### Task objective
This exercise requires an exact copy of each line from the one containing "This screenshot has width=1175, height=526." down to the last line below.
━━━━━━━━━━━━━━━━━━━━━━━━━━━━━━
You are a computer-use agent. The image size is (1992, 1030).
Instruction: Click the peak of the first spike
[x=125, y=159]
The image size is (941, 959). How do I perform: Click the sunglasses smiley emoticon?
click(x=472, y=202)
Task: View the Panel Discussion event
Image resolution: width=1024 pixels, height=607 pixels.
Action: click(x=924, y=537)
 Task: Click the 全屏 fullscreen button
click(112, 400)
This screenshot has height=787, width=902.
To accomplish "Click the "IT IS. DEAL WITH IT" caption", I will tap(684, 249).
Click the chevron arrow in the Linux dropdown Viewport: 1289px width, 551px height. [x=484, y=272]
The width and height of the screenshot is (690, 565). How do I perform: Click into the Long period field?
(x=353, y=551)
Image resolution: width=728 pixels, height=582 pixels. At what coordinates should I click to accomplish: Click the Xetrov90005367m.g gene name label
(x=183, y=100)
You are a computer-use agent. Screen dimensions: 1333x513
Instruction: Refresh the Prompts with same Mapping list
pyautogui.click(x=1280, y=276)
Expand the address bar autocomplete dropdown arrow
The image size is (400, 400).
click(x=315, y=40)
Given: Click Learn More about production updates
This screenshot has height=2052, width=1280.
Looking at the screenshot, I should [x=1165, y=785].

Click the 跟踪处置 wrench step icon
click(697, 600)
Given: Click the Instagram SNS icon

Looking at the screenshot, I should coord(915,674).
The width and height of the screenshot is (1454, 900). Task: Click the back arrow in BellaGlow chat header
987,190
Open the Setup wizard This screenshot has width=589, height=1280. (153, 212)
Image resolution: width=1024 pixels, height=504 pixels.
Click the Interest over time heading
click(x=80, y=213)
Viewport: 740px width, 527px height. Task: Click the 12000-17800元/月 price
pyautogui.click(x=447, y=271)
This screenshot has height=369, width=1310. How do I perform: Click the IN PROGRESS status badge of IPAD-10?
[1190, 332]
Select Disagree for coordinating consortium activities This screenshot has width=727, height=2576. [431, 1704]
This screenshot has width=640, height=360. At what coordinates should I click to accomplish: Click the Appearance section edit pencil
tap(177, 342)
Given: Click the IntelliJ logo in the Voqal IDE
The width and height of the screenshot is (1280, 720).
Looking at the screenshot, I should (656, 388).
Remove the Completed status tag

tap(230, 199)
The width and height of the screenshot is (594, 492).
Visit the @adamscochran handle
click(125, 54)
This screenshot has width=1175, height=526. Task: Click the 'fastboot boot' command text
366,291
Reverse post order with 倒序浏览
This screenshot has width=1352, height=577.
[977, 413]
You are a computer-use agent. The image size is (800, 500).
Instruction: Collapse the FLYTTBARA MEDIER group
━━━━━━━━━━━━━━━━━━━━━━━━━━━━━━
### Solved exercise
This screenshot has width=1175, height=526. Task: Click the 'fastboot boot' command text
366,291
Reverse post order with 倒序浏览
This screenshot has width=1352, height=577.
[977, 413]
You are a computer-use agent. The image size is (800, 500).
Instruction: Collapse the FLYTTBARA MEDIER group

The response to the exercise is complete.